G straightened in his chair, knowing that he drew the full attention of the rest of his team. "What?"
"Wife and kids," Delta said. "You know what happened recently between the superheroes."
"Yes." Though he'd only seen the newspaper headlines. He hadn't bothered to buy a television to put in the house Hetty acquired for him.
"Then you know Natalie and her partner were on opposite sides, and her partner was on the losing one."

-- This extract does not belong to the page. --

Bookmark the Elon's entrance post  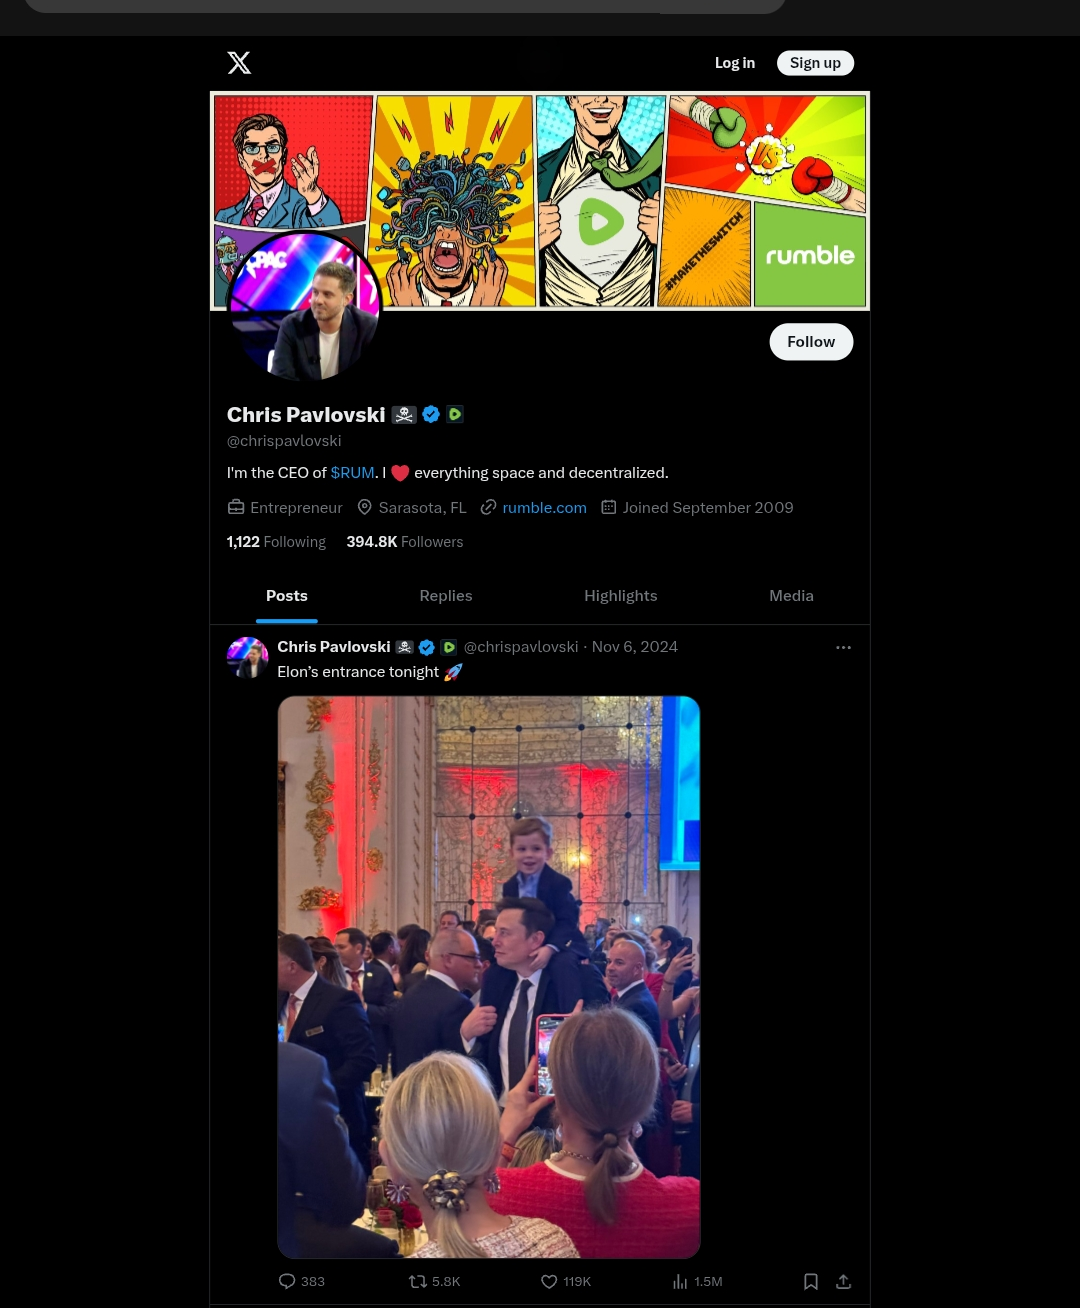click(811, 1281)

"Yes," G said again. It seemed safest to go along with whatever Delta said now. When the call was over, he could look up articles and footage from the civil war to see what in the hell Delta was talking about.
"Her partner is not in the States now, and it's likely that certain players will attempt to use his family as leverage to bring him back to face unjust charges."
"What does Natalie want me to do?" Better to cut to the heart of the matter than admit his ignorance of what had been, by all reports, a major disruption in the Avengers.
"Get his family to Wakanda."
Wakanda? What the hell's in Wakanda? But all G said was, "It would help if I knew where they are."
"I'll send you the coordinates," Delta said. "And do what I can to give you a head start, but you better move quickly and quietly - I'm hearing rumblings that SECSTATE may be leading the hunt for him."
This could cost me my job and my freedom - maybe my life. But he owed Barton and Romanoff his life and more. There was, really, no choice.
"I'll get them out," he said.
"Thank you, Agent Callen."
G slipped the phone into his pocket. Now all he had to do was clear the time off with Hetty.